D:13:51:36 timer.fov :fov time=110237ns
D:13:51:36 timer.ligh:light update=493345ns

Fov has radius 15 and is done on boundless map. i.e. Access to each tile includes hash lookup.
Light update includes scan of screen area(80x40) +- max light radius (which is again 15) = 110x70
for each light source fov is calculated. There are several light sources(6 mb?) in the area.
Running this on mac mini with 2,3 GHz Intel Core i7

[Krice]

I can't make anything out of that. Is that FOV 110ms in ms's? How it can be that slow? Btw, my computer has old Pentium dual core E5500 2,8Ghz processor which is good, because if it's fast in that it's super fast in newer computers.

[Omnivore]

110237ns = 110usec(microseconds) = 0.11 msec.  The interesting part of being able to hit speeds like that with FOV calcs is that you can now afford to composite them.  Depending upon your language of implementation, you may still not want to give every mobile its own FOV calc, but you can at the very least add peek at corner, additional light sources, etc.  It also means that you have a larger time budget to spend on things like sound maps, influence maps, more interesting AI, etc.
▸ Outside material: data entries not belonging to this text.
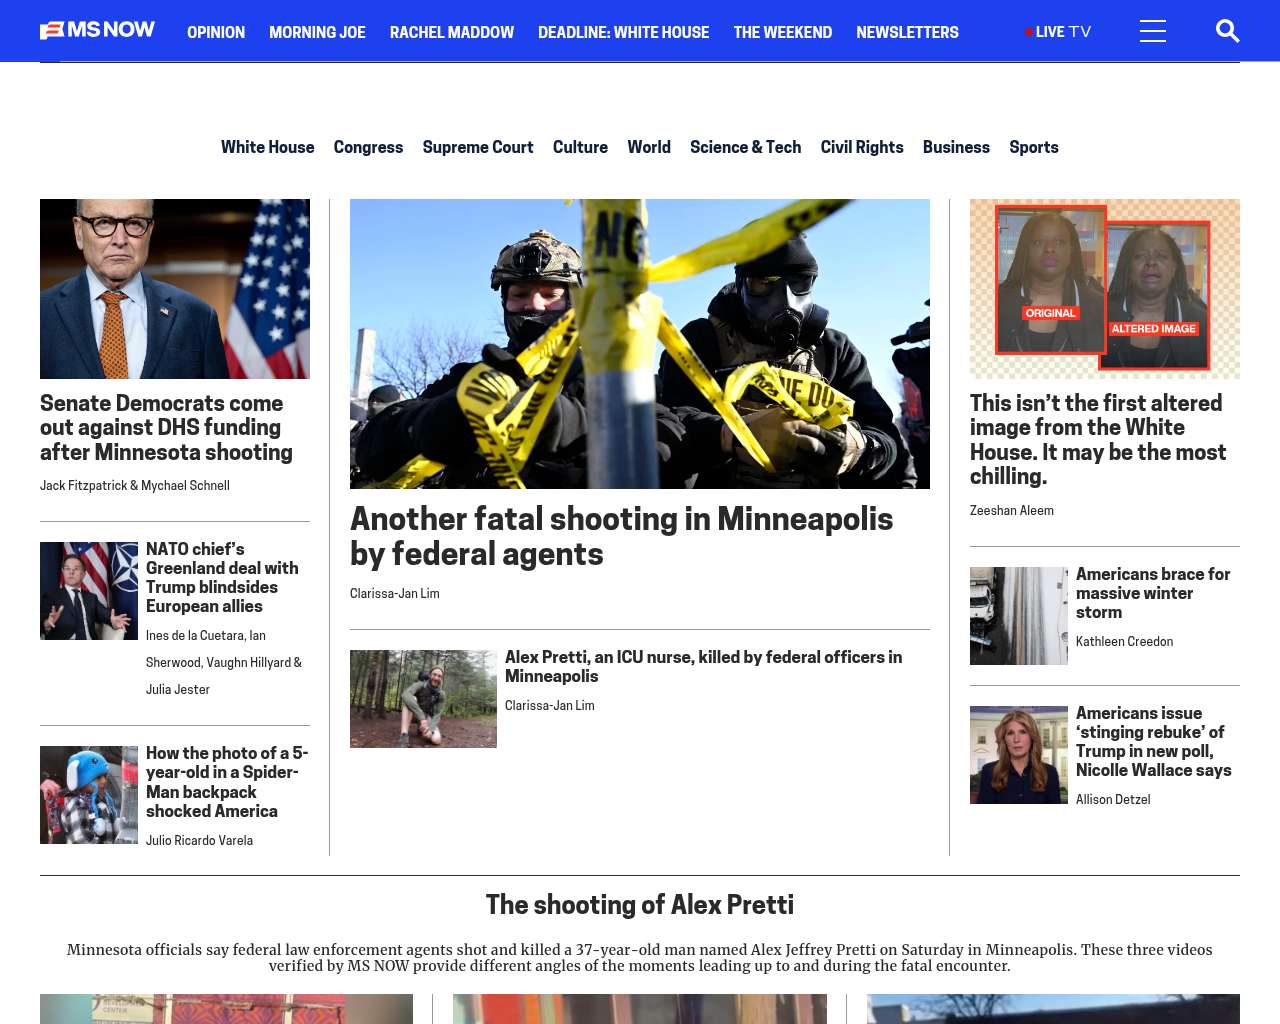Open the hamburger menu icon

[1152, 31]
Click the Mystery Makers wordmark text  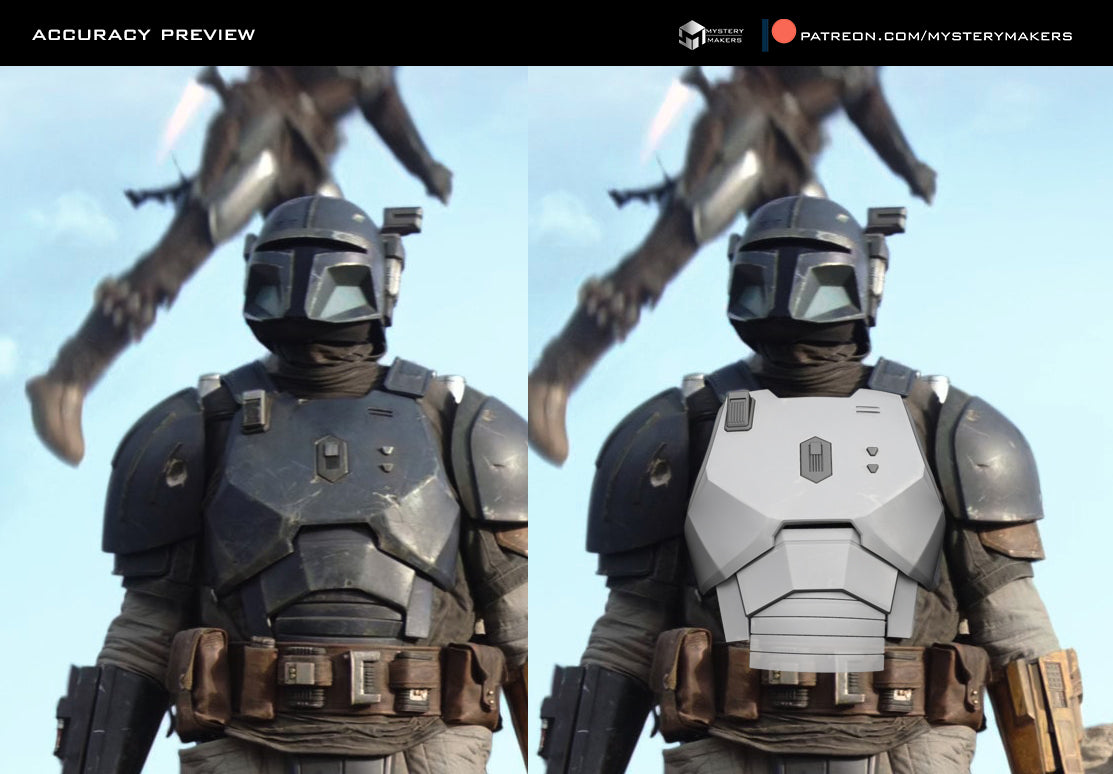[x=725, y=36]
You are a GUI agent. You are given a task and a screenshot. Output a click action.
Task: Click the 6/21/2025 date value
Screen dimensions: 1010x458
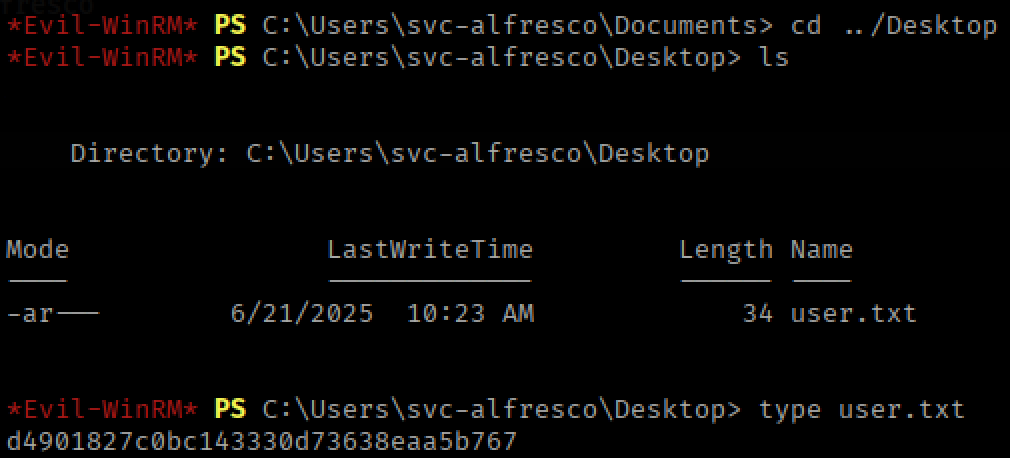301,313
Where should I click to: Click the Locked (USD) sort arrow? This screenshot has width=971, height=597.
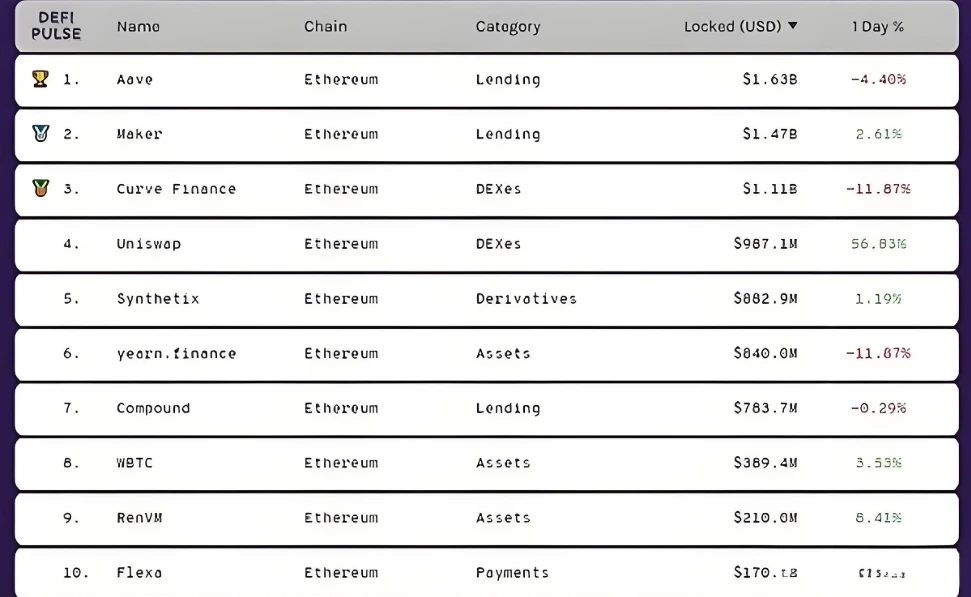[x=793, y=26]
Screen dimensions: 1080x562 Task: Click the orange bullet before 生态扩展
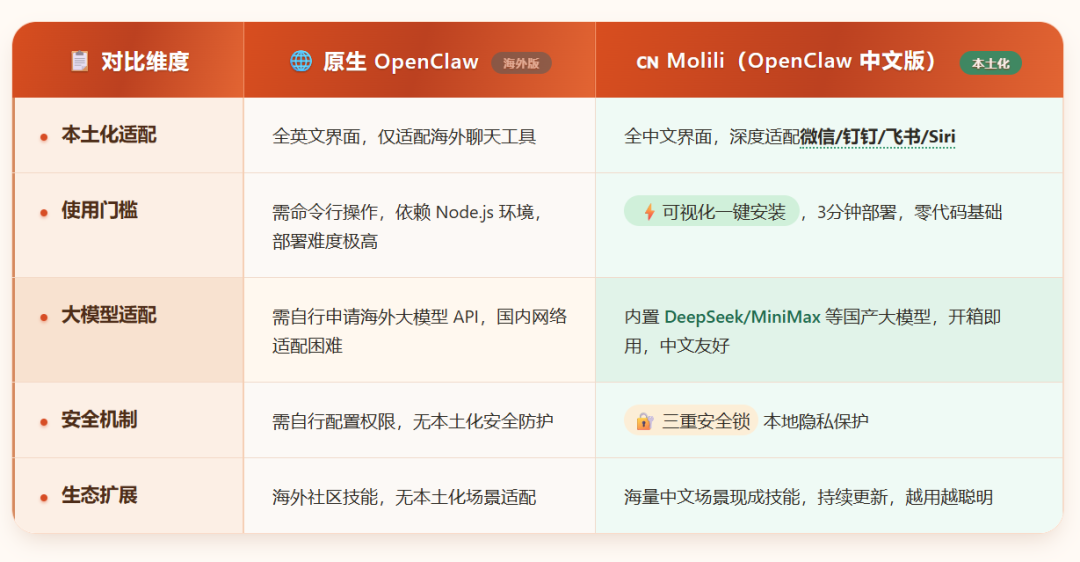tap(44, 497)
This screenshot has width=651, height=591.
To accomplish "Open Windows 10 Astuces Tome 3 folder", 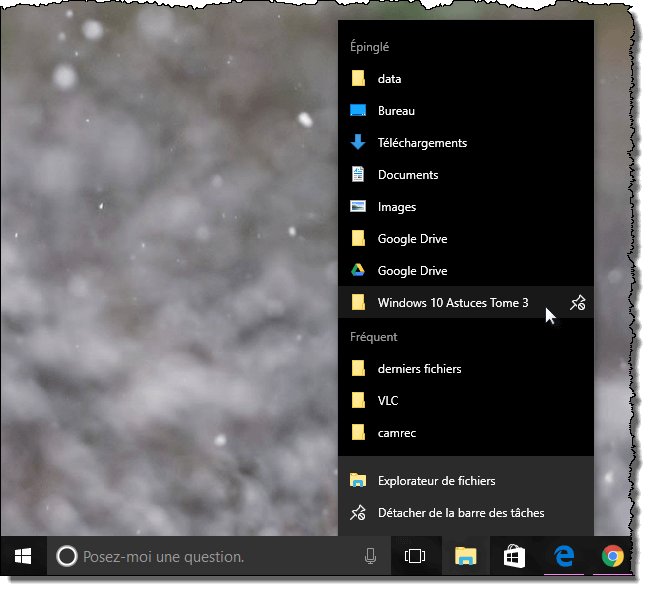I will 452,303.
Earlier in this thread I kinda gave Data Flow Programming (DFP) the short shaft.  Yes it is true it will not give you performance gains through parallelism at these levels, however, modeling your algorithms in DFP can help you to improve your code quality and hence lower maintenance costs.  For me at least, I also found that decomposing algorithms into pipelines and nodes let me more easily spot alternative solutions. 

[Krice]

If I check only FOV routine I get constant 1ms times, don't know how accurate it is, because the resolution of the timer is 1ms. So yes, that's easy. On top of that you have 20 times faster processor and at least 5 times faster OS (I have Windows 7). So you have 5 x 20 = 100 times faster hardware.